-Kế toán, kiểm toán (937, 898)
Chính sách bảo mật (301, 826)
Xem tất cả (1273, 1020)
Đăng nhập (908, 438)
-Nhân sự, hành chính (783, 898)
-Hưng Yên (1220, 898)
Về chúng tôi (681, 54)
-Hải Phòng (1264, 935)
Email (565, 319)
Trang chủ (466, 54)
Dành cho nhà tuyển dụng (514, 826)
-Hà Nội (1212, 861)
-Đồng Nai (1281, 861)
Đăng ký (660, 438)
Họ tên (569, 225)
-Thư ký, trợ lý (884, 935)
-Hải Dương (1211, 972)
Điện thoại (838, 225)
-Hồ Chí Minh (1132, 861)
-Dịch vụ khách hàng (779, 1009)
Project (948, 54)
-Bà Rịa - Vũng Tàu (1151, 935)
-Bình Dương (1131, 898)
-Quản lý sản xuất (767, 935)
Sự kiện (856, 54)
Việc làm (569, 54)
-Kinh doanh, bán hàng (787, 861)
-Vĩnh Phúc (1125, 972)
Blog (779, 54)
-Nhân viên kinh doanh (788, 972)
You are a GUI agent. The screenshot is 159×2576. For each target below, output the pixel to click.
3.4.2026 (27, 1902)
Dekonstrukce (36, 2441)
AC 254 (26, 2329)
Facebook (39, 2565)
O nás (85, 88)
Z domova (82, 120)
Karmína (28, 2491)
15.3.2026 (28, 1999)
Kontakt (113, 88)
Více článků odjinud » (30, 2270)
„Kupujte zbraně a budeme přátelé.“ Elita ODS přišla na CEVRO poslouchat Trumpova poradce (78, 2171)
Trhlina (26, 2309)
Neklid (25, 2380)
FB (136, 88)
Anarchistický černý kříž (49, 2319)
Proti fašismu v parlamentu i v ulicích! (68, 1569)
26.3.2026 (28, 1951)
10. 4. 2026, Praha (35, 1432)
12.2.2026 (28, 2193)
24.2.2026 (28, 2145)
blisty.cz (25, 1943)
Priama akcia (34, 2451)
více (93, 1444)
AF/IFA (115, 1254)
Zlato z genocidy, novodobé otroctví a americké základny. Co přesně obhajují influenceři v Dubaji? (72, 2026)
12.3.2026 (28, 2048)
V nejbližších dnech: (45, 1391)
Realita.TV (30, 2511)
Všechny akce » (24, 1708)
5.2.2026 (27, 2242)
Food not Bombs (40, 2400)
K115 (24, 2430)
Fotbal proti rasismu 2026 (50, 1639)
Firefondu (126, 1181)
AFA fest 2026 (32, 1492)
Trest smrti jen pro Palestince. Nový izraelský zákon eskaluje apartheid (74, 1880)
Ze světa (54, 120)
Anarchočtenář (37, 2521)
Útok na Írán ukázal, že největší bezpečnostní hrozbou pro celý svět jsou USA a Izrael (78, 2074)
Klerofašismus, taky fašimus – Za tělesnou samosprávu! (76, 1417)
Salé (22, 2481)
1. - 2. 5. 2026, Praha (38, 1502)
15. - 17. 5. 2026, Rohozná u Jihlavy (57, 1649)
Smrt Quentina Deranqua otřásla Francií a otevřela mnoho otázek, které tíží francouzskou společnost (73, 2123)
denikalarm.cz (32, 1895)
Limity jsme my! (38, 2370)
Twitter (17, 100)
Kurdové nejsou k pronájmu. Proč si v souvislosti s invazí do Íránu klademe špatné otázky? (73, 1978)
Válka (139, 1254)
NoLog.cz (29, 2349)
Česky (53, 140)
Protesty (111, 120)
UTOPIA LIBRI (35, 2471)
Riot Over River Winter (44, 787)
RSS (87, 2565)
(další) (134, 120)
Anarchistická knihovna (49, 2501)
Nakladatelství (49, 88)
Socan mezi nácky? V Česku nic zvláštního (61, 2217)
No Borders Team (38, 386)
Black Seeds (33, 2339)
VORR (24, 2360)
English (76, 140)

= WORK TO DO =
Write out every line of the data above word for word, in the same order.

= RESULT FOR THIS TASK =
-Kế toán, kiểm toán (937, 898)
Chính sách bảo mật (301, 826)
Xem tất cả (1273, 1020)
Đăng nhập (908, 438)
-Nhân sự, hành chính (783, 898)
-Hưng Yên (1220, 898)
Về chúng tôi (681, 54)
-Hải Phòng (1264, 935)
Email (565, 319)
Trang chủ (466, 54)
Dành cho nhà tuyển dụng (514, 826)
-Hà Nội (1212, 861)
-Đồng Nai (1281, 861)
Đăng ký (660, 438)
Họ tên (569, 225)
-Thư ký, trợ lý (884, 935)
-Hải Dương (1211, 972)
Điện thoại (838, 225)
-Hồ Chí Minh (1132, 861)
-Dịch vụ khách hàng (779, 1009)
Project (948, 54)
-Bà Rịa - Vũng Tàu (1151, 935)
-Bình Dương (1131, 898)
-Quản lý sản xuất (767, 935)
Sự kiện (856, 54)
Việc làm (569, 54)
-Kinh doanh, bán hàng (787, 861)
-Vĩnh Phúc (1125, 972)
Blog (779, 54)
-Nhân viên kinh doanh (788, 972)
You are a GUI agent. The screenshot is 159×2576. For each target below, output the pixel to click.
3.4.2026 (27, 1902)
Dekonstrukce (36, 2441)
AC 254 (26, 2329)
Facebook (39, 2565)
O nás (85, 88)
Z domova (82, 120)
Karmína (28, 2491)
15.3.2026 (28, 1999)
Kontakt (113, 88)
Více článků odjinud » (30, 2270)
„Kupujte zbraně a budeme přátelé.“ Elita ODS přišla na CEVRO poslouchat Trumpova poradce (78, 2171)
Trhlina (26, 2309)
Neklid (25, 2380)
FB (136, 88)
Anarchistický černý kříž (49, 2319)
Proti fašismu v parlamentu i v ulicích! (68, 1569)
26.3.2026 (28, 1951)
10. 4. 2026, Praha (35, 1432)
12.2.2026 (28, 2193)
24.2.2026 (28, 2145)
blisty.cz (25, 1943)
Priama akcia (34, 2451)
více (93, 1444)
AF/IFA (115, 1254)
Zlato z genocidy, novodobé otroctví a americké základny. Co přesně obhajují influenceři v Dubaji? (72, 2026)
12.3.2026 (28, 2048)
V nejbližších dnech: (45, 1391)
Realita.TV (30, 2511)
Všechny akce » (24, 1708)
5.2.2026 (27, 2242)
Food not Bombs (40, 2400)
K115 (24, 2430)
Fotbal proti rasismu 2026 (50, 1639)
Firefondu (126, 1181)
AFA fest 2026 (32, 1492)
Trest smrti jen pro Palestince. Nový izraelský zákon eskaluje apartheid (74, 1880)
Ze světa (54, 120)
Anarchočtenář (37, 2521)
Útok na Írán ukázal, že největší bezpečnostní hrozbou pro celý svět jsou USA a Izrael (78, 2074)
Klerofašismus, taky fašimus – Za tělesnou samosprávu! (76, 1417)
Salé (22, 2481)
1. - 2. 5. 2026, Praha (38, 1502)
15. - 17. 5. 2026, Rohozná u Jihlavy (57, 1649)
Smrt Quentina Deranqua otřásla Francií a otevřela mnoho otázek, které tíží francouzskou společnost (73, 2123)
denikalarm.cz (32, 1895)
Limity jsme my! (38, 2370)
Twitter (17, 100)
Kurdové nejsou k pronájmu. Proč si v souvislosti s invazí do Íránu klademe špatné otázky? (73, 1978)
Válka (139, 1254)
NoLog.cz (29, 2349)
Česky (53, 140)
Protesty (111, 120)
UTOPIA LIBRI (35, 2471)
Riot Over River Winter (44, 787)
RSS (87, 2565)
(další) (134, 120)
Anarchistická knihovna (49, 2501)
Nakladatelství (49, 88)
Socan mezi nácky? V Česku nic zvláštního (61, 2217)
No Borders Team (38, 386)
Black Seeds (33, 2339)
VORR (24, 2360)
English (76, 140)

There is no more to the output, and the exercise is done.